[Collected data entries]
════════════════

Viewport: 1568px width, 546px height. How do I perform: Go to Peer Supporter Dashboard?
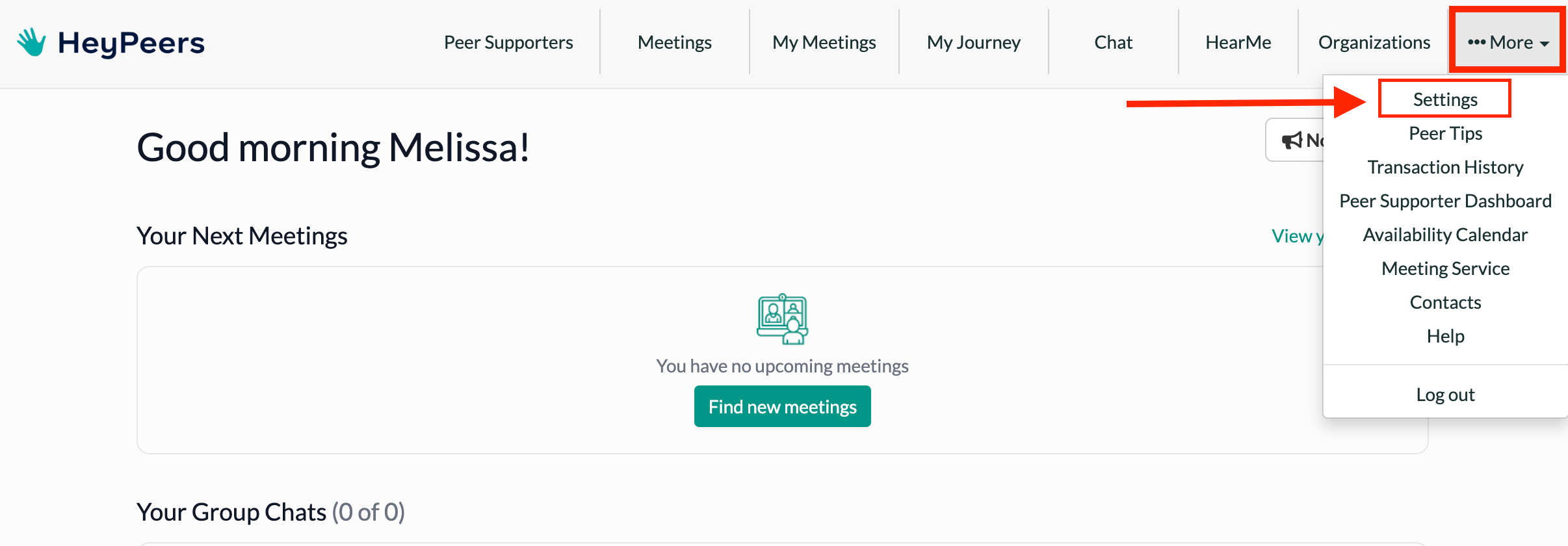[x=1445, y=201]
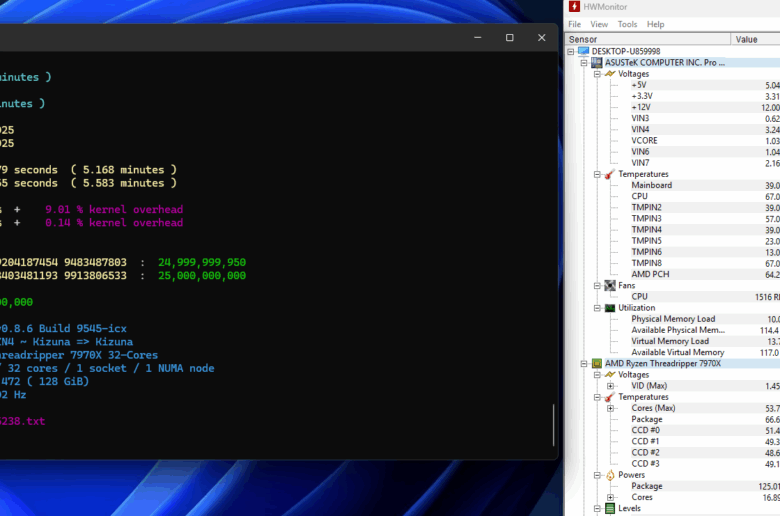Expand the Cores node under Powers
This screenshot has height=516, width=780.
pyautogui.click(x=610, y=497)
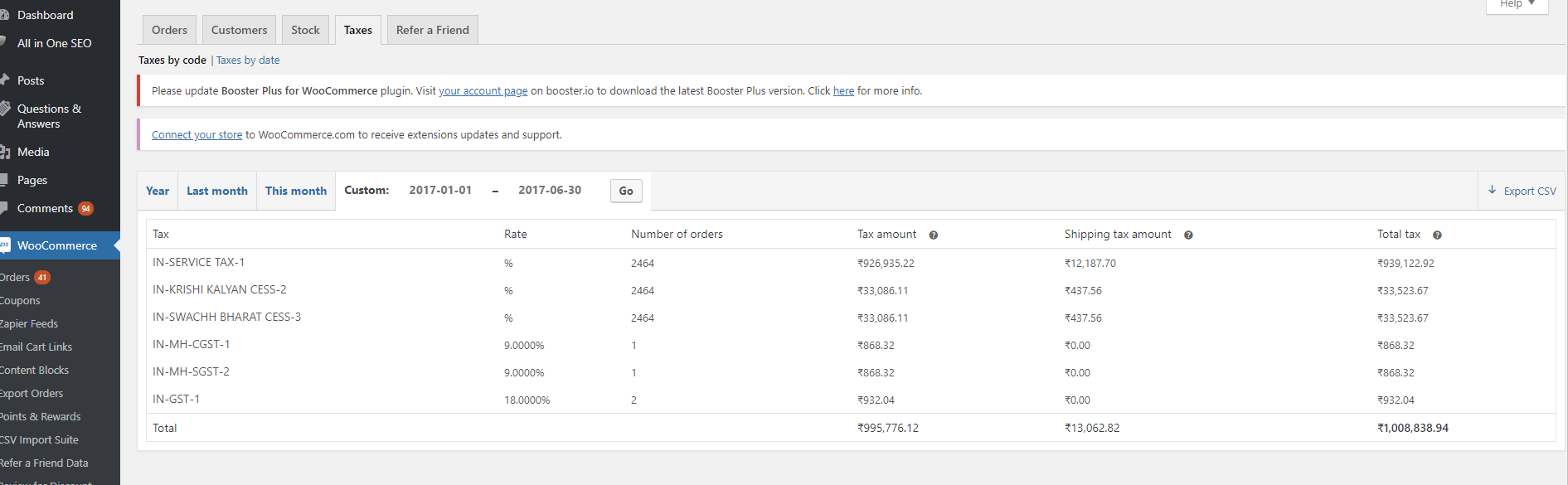The height and width of the screenshot is (485, 1568).
Task: Open Orders with the 41 badge
Action: (25, 277)
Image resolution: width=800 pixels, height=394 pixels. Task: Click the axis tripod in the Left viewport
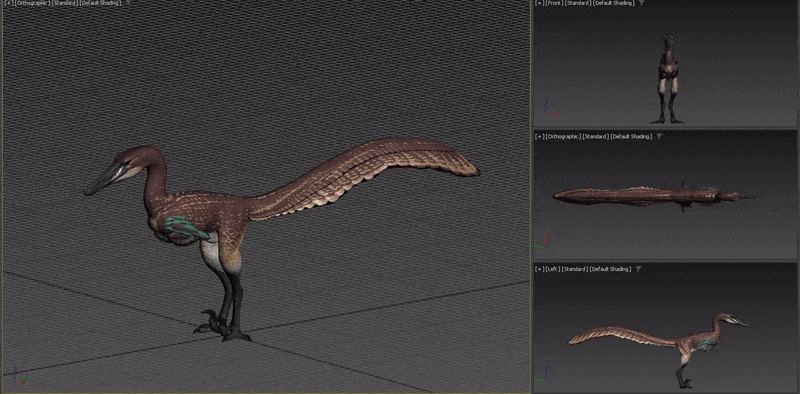coord(543,374)

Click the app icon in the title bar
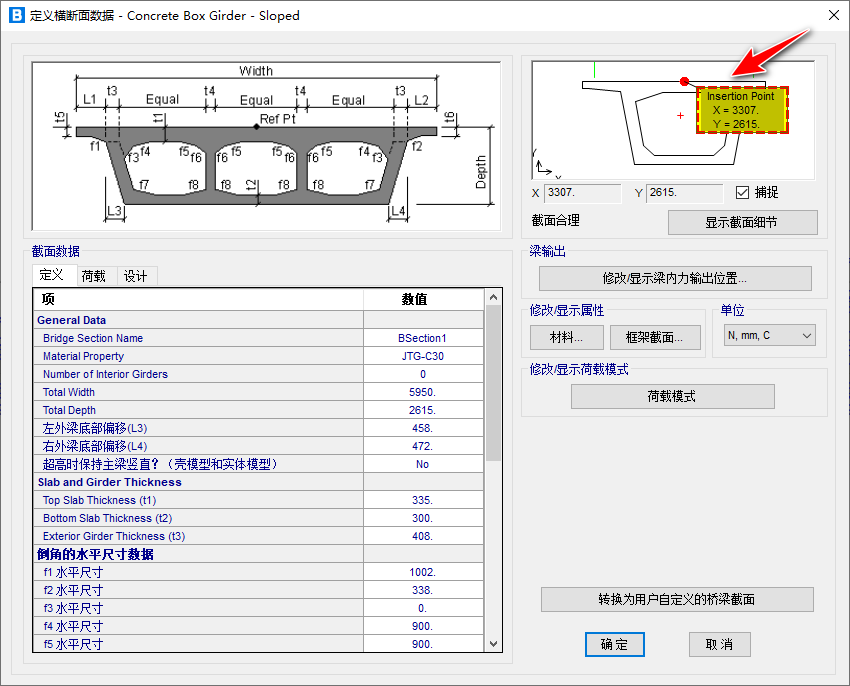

════════════════

▸ TASK
Return all records above verbatim without their pictures.

▸ RESPONSE TO THE EXERCISE
Viewport: 1568px width, 546px height. How do I perform: Go to Peer Supporter Dashboard?
[x=1445, y=201]
Expand the Cores node under Powers
This screenshot has height=516, width=780.
pyautogui.click(x=610, y=497)
The height and width of the screenshot is (485, 1568).
Task: Open Orders with the 41 badge
Action: (25, 277)
Image resolution: width=800 pixels, height=394 pixels. Task: Click the axis tripod in the Left viewport
coord(543,374)

Click the app icon in the title bar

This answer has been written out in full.